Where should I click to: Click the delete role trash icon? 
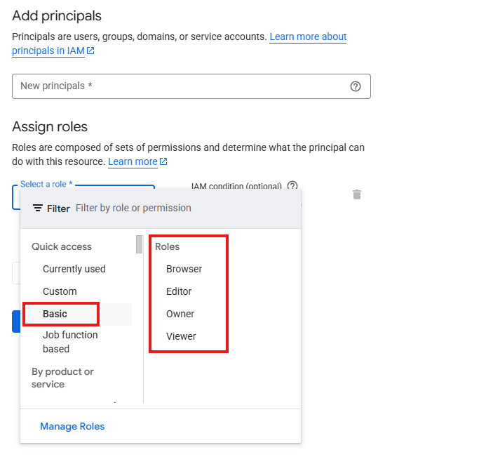[357, 194]
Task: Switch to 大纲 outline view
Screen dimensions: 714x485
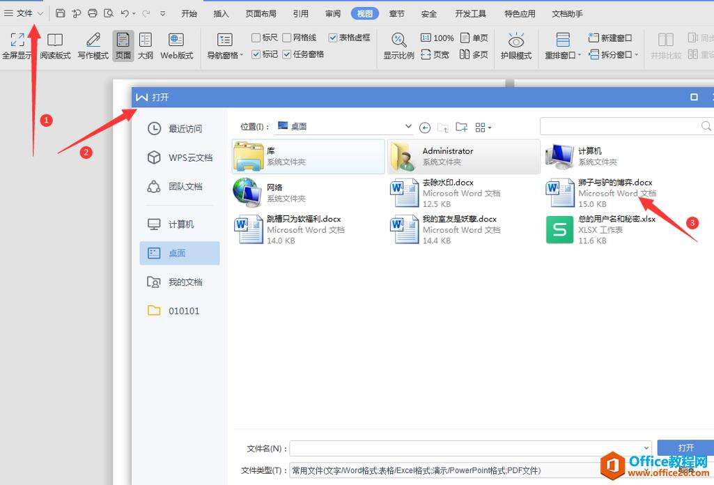Action: 145,45
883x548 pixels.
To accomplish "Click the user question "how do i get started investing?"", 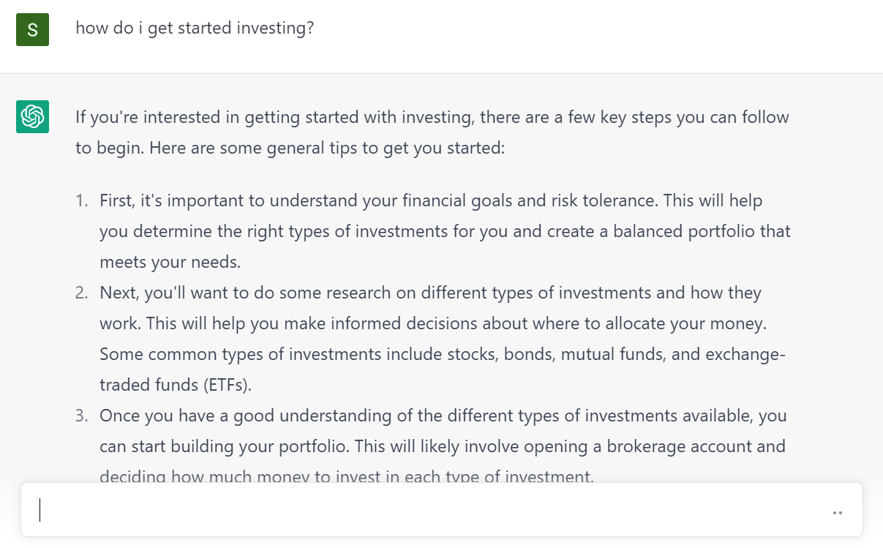I will tap(195, 29).
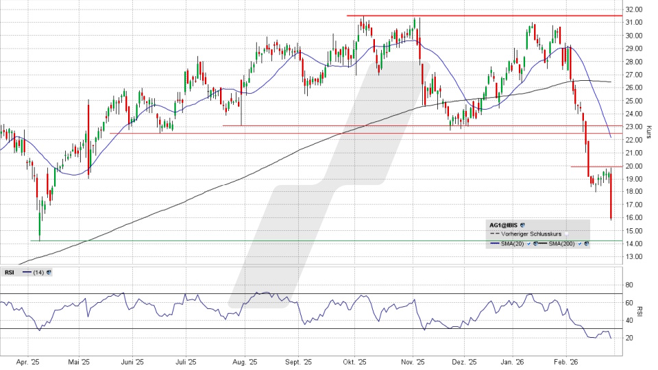Click the Okt. '25 time axis label
The image size is (658, 370).
(x=354, y=362)
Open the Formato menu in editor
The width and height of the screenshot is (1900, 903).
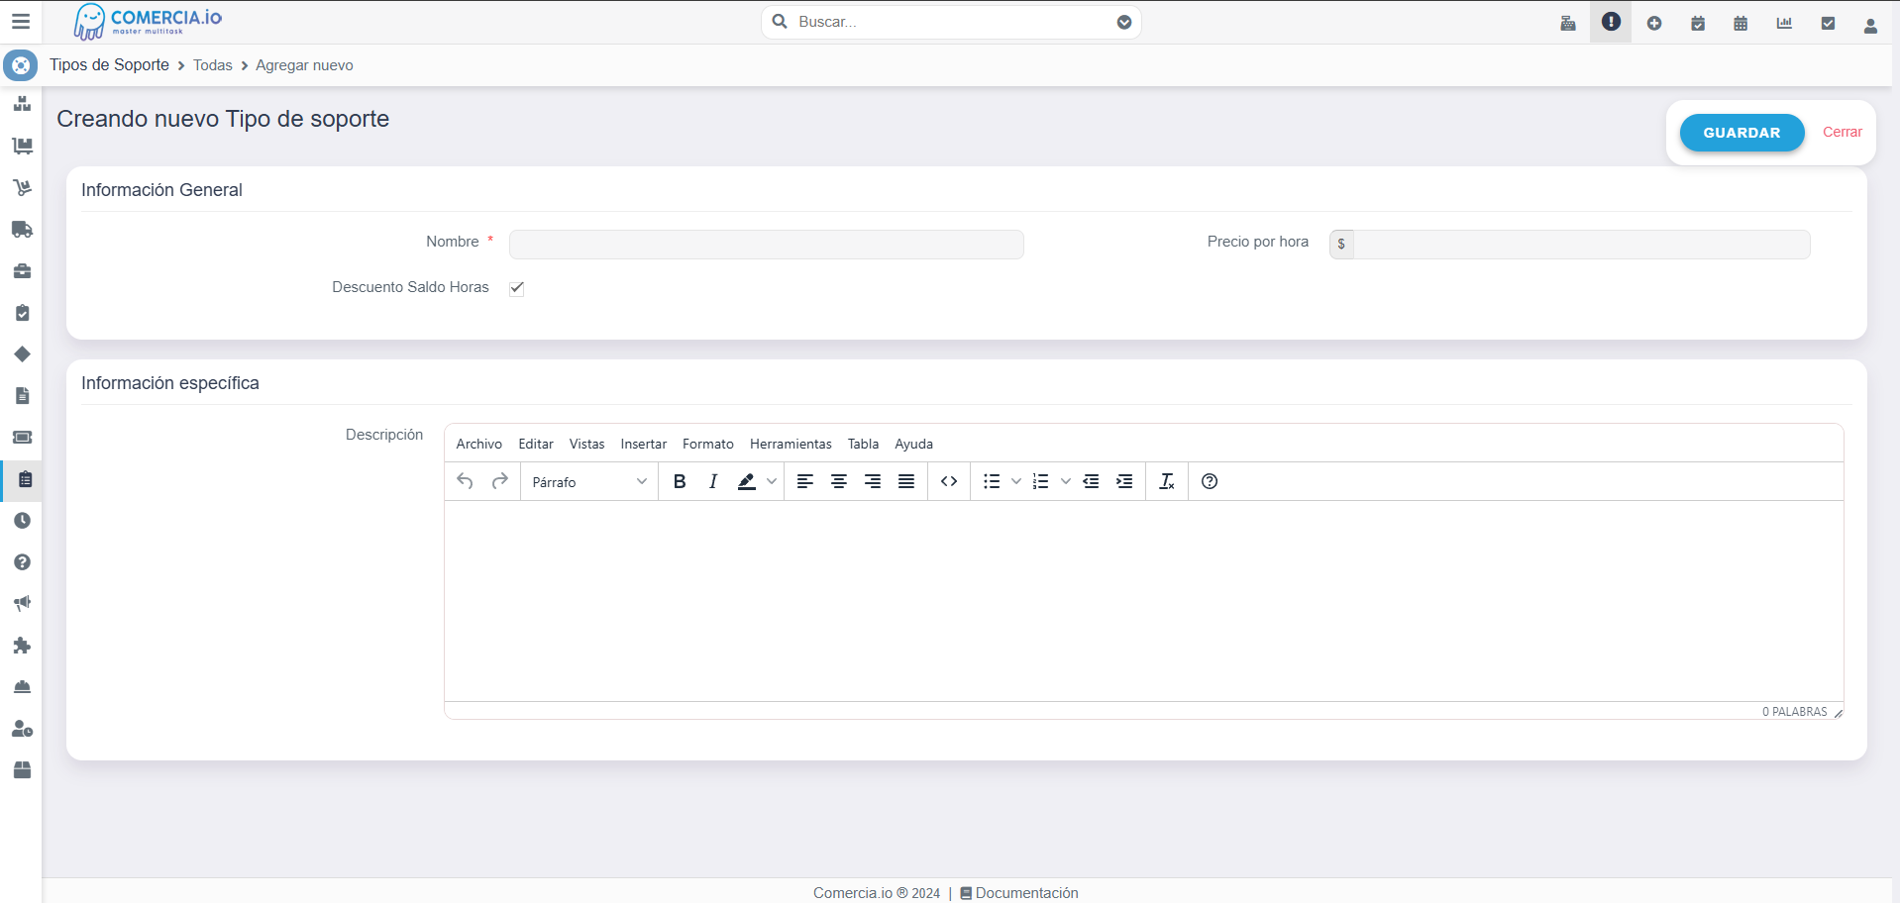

_ _ _ _

> _DIRECTIONS_
Please restate word for word each line from the one containing "Open the Formato menu in editor" to the end of the data above, without the pictures.

> _WRITTEN RESPONSE_
Open the Formato menu in editor
The width and height of the screenshot is (1900, 903).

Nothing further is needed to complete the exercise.